Just ask David Earn, a professor of mathematics at McMaster who specializes in creating mathematical models that explain how infectious diseases spread in human populations.

At the most basic level, Earn creates a visualization of data — weekly confirmed cases of influenza in Alberta during the 2009 H1N1 pandemic, for example — and compares the observed pattern of cases with patterns predicted by various models.

In Alberta, the observed data showed that flu cases trailed off in June and peaked again in September. Why? Well, models that include reduced transmission when schools are closed for the summer also show this same pattern. Further modelling showed that weather also affected flu cases in Alberta, but to a much smaller degree than school closures.

Mathematical models can help researchers predict how many people might get sick during an epidemic or pandemic, or what methods work best for preventing the spread of disease.

According to Earn, building models that explain data from the 1918 pandemic is key to confirming that those models are useful for understanding other flu epidemics.

“If mechanistic models that we build appear to explain the patterns of cases and deaths during the 1918 flu pandemic, that gives us more confidence in using those models in the future as tools to forecast what’s likely to happen when the next pandemic hits.”

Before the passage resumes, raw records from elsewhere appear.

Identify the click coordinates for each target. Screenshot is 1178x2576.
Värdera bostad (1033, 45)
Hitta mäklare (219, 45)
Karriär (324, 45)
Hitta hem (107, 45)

HUNTING THE HISTORY OF FLU IN HAMILTON

Temporary influenza hospital at Ballinahinch mansion on James St. S., Hamilton

While some researchers are concerned with the future of flu, Ann Herring is more interested in its past — specifically, what flu and other infectious diseases reveal about a society at a particular period.

That’s quite a lot, as it turns out.

“Epidemics reveal all the fractures in society, all the tensions, the haves and have nots,” says the professor emerita, now retired from McMaster’s Department of Anthropology. “They tell you how political organizations behave. Any kind of crisis opens up things that are percolating beneath the surface.”

As an anthropologist, Herring says her role is to understand the impact of an epidemic on everyday life, and how local circumstances may have created different experiences of the same global phenomenon.

For several years, students in Herring’s fourth-year honours seminar class learned these lessons first-hand. Rather than writing traditional final papers, classes created eight anthologies of original articles exploring the experience of epidemics in Hamilton. Two of them, Anatomy of a Pandemic (2006) and Recurrence and Resilience (2010) dealt with the impact of the 1918 pandemic on Hamilton.

Using original sources and working closely with city archivists and historians, the students researched and wrote scholarly articles that painted a vivid picture of a city caught in the waves of the flu epidemic.

“I wanted to create a situation where, instead of being consumers of knowledge, students were the producers,” Herring explains. “I told them that Hamilton had supported their university career, and now it was time to return something to the people of Hamilton.”